Alors, en attendant que la Fed n'interrompe ses rachats de bons du Trésor en juin, les grandes entreprises américaines s'empressent d'émettre des obligations. Hewlett-Packard, Caterpillar, BlackRock ou encore Chrysler. Selon les données récoltées par le cabinet Dealogic, ce sont ainsi près de 30 milliards de dollars qui ont été levés lors de l'avant-dernière semaine du mois de mai par les sociétés non financières. Un record ! Et l'addition des sommes récoltées depuis le début de l'année a plus que doublé par rapport à l'an passé. Autre record : le taux de 0,7 % attaché aux titres de dette à deux ans de Johnson & Johnson. Le laboratoire pharmaceutique est, il est vrai, l'un des quatre derniers groupes non financiers américains à toujours jouir du fameux triple A auprès des grandes agences de notation. En moyenne, les entreprises qui ne sont pas rangées dans la catégorie des « junk bonds » (« obligations pourries ») empruntent actuellement à un taux légèrement supérieur à 3,5 % sur dix ans, pas très loin du plus bas niveau historique touché en novembre.

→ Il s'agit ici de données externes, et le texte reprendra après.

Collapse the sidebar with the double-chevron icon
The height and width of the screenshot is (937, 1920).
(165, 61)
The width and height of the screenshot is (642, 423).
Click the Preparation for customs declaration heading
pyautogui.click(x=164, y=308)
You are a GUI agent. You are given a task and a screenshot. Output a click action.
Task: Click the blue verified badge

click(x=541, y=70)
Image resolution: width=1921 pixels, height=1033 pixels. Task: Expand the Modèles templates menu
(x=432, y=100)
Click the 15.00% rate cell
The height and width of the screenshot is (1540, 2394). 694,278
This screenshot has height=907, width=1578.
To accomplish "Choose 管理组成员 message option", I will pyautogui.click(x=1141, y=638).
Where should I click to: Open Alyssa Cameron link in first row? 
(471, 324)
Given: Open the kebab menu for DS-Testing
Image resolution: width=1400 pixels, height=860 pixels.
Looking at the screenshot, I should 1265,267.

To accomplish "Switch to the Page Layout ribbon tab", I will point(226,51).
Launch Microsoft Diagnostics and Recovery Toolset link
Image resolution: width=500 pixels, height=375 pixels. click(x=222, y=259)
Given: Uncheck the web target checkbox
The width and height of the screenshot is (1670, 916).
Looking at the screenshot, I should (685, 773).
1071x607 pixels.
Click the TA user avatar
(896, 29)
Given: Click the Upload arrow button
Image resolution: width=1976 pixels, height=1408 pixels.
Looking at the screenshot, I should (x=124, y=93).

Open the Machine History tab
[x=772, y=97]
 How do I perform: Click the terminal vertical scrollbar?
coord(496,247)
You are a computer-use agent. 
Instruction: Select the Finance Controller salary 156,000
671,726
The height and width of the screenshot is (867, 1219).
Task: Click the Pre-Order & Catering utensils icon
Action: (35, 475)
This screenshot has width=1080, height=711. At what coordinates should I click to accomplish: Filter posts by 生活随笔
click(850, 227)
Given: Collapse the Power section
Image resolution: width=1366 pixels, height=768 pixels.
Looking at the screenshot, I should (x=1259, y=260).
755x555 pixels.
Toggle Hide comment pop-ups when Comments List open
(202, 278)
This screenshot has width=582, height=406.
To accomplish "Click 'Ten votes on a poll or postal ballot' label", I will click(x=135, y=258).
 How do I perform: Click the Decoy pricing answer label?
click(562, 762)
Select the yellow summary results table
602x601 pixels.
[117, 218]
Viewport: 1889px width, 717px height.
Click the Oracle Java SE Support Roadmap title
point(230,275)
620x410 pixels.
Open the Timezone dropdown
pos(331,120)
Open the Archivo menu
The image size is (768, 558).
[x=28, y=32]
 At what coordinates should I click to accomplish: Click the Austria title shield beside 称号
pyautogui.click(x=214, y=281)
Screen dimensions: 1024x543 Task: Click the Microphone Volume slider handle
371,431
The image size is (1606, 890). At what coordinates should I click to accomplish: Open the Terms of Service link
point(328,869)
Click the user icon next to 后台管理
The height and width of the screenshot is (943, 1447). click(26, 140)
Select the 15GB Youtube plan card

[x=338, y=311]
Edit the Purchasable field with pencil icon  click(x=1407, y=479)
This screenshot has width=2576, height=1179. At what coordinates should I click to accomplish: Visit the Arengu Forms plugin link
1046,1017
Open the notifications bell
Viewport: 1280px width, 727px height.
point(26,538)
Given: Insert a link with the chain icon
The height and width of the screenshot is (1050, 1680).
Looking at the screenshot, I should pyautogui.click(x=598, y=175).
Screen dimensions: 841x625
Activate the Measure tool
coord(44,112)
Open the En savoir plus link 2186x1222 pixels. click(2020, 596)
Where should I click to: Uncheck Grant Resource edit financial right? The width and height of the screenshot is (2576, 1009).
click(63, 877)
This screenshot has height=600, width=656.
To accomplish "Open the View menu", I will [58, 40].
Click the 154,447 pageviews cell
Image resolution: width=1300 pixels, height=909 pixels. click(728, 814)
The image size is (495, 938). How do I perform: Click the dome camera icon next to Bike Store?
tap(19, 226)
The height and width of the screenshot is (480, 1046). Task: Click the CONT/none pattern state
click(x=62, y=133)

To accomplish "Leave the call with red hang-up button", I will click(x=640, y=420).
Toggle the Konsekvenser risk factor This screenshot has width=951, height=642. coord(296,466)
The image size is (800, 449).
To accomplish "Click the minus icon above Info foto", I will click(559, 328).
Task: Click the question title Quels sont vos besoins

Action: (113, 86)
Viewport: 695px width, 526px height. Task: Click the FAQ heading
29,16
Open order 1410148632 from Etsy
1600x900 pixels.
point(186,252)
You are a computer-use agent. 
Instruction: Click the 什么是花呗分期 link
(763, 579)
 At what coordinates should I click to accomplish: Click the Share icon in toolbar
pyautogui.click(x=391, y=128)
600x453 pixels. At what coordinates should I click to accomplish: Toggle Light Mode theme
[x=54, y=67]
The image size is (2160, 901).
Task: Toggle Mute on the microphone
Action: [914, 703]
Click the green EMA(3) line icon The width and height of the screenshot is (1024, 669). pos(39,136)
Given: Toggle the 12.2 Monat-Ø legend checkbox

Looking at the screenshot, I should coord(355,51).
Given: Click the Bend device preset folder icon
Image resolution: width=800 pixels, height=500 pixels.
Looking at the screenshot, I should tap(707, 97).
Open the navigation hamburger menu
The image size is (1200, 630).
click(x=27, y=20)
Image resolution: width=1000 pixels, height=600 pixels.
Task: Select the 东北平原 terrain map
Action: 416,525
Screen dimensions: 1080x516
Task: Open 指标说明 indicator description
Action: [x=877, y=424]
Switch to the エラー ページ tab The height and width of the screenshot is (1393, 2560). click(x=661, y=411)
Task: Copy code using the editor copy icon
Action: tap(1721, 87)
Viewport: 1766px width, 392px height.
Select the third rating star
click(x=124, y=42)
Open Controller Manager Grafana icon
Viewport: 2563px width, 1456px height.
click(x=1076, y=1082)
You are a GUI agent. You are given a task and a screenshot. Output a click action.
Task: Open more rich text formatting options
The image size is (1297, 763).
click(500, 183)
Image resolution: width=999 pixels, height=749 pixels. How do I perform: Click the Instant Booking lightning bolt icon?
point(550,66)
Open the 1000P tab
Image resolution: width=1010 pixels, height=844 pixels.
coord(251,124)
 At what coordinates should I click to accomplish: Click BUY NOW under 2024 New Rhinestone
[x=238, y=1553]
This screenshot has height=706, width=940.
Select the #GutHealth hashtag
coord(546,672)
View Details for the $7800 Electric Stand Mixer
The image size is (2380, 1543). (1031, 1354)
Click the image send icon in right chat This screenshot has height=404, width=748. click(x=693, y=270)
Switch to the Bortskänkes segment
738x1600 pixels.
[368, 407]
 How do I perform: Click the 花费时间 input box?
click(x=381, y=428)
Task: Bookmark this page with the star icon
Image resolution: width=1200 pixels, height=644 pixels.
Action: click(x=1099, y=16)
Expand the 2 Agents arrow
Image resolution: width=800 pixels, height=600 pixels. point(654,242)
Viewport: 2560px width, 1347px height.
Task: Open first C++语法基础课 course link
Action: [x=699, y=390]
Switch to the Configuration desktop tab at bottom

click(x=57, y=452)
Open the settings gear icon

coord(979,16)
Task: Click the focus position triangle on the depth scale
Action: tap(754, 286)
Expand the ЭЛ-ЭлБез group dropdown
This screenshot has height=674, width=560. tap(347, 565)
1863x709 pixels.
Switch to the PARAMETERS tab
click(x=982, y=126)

Les « junk bonds » justement ne sont pas en reste. En mai - mois traditionnellement propice à ces opérations - ces groupes à risques ont vendu pour 56 milliards de dollars d'obligations, toujours selon Dealogic, dont 46 milliards uniquement aux États-Unis. Là aussi, les taux d'intérêt ont touché de nouveaux points bas. À un peu plus de 6,5 %, ils sont inférieurs de 3 points aux niveaux de l'été dernier. Cette embellie sur le marché obligataire n'est pas sans soulever des interrogations : la hausse attendue des taux se traduira en effet mécaniquement par une baisse du prix des titres déjà émis, ce qui affectera les investisseurs qui souhaitent s'en délester avant leur maturité. Pour certains cependant, ce problème ne se pose pas. Les taux obligataires ne seront pas réellement affectés, estiment-ils, notamment parce que la prime de risque devrait se réduire. « La fête va encore continuer pendant six à huit mois », expliquait ainsi Christine Hurtsellers d'ING Investment Management dans le « Wall Street Journal ».